While they’ve criticized the super delegate system, the Sanders campaign has known it can’t win the nomination without them. Neither can Clinton. She does, however, have a larger share of the popular vote and a strong lead in pledged delegate count. She is winning the Democratic primary. In all likelihood she will do well on June 7, and perhaps expand her lead over Sanders. But this makes the media’s premature calling of the race look all the more cynical.
For months, establishment Democrats and pundits have been calling for party unity. These calls are usually directed solely at Sanders supporters. Unification for the establishment is a one-way street – the street Sanders supporters have to walk down in order to fall in line with Clinton and the DNC. Clinton scoffed at the idea that she should make any concessions to the nearly half of her own party who supported Sanders over her.

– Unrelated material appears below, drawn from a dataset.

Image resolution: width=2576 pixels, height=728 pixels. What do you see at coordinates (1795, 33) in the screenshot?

Frustrated Sanders supporters certainly aren’t going to be any more endeared to Clinton after this. The establishment media has long been seen by them as nakedly blacking out coverage of Sanders and supporting Clinton – a suspicion borne out by the donations she’s received from cable and media giants. And Sanders supporters were already concerned the media would call the race after New Jersey voted but before California polls had closed, deflating voter interest in a state where Sanders has been closing a gap with Clinton.
A strong performance on June 7, and in California in particular, would allow Sanders to go to the Democratic Convention in July with momentum, having won many of the biggest contests in the home stretch of the primary. He could point to current general election polling, which regularly shows Clinton losing to Donald Trump while he maintains his lead. And as Clinton’s candidacy is further compromised by the deepening email scandal, Sanders would have tried to flip super delegates by presenting himself as the stronger candidate.

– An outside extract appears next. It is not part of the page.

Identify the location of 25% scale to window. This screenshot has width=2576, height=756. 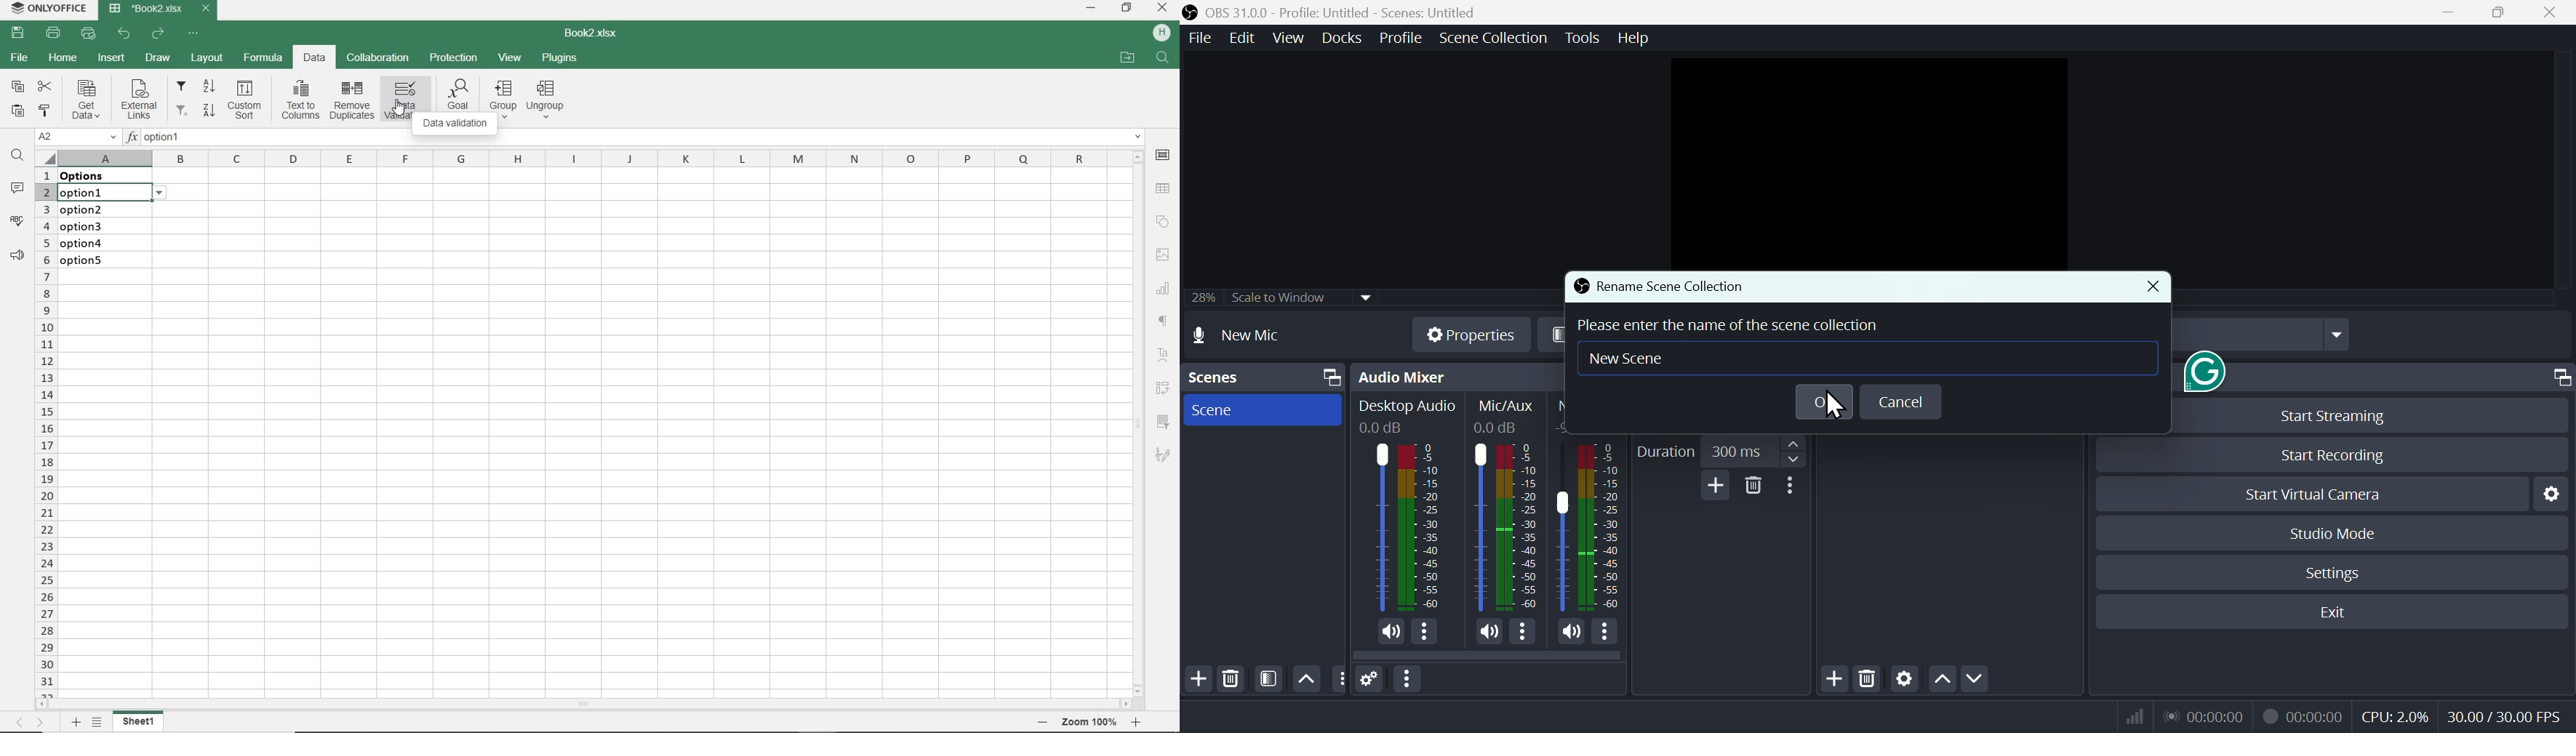
(1276, 300).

That strategy has been significantly undercut by a media his supporters already viewed as corrupt and in the Clinton camp. With Democratic leaders claiming they’re desperate to achieve party unity, there couldn’t be a more inappropriate time to call a race before it’s over. Seeming to recognize this, and much to her credit, Clinton tweeted to the AP, “We’re flattered, @AP, but we’ve got primaries to win. CA, MT, NM, ND, NJ, SD, vote tomorrow!”
Imagine the way American media would cover an election in Venezuela if it were called before the voting had taken place. There’d be reports of disenfranchisement, human rights violations and intimidation of voters. Hawkish politicians – perhaps Clinton herself – might call for regime change.
Sanders supporters have put up with a great deal from the mainstream media over the course of this campaign. Their entrenchment in the Washington establishment kept them from ever taking Sanders seriously. Their profit motive kept them focused on the circus of Donald Trump while ignoring Sanders rallies attended by tens of thousands of people. Now they’ve told voters in six states, including the nation’s largest, that their vote doesn’t matter; the contest is over.
If that were true it’d be one thing. Donald Trump, for instance, is now uncontested in the GOP primary, so he will be the GOP nominee. But it isn’t true of the Democrats. It looks bad, but that doesn’t mean it’s over. Clinton is an enormously flawed candidate. Lots of delegates are at stake on June 7. And it’s up to Sanders supporters to power through one more middle finger from the establishment and make the announcement of Clinton’s win another “Dewey Defeats Truman” moment for the mainstream media.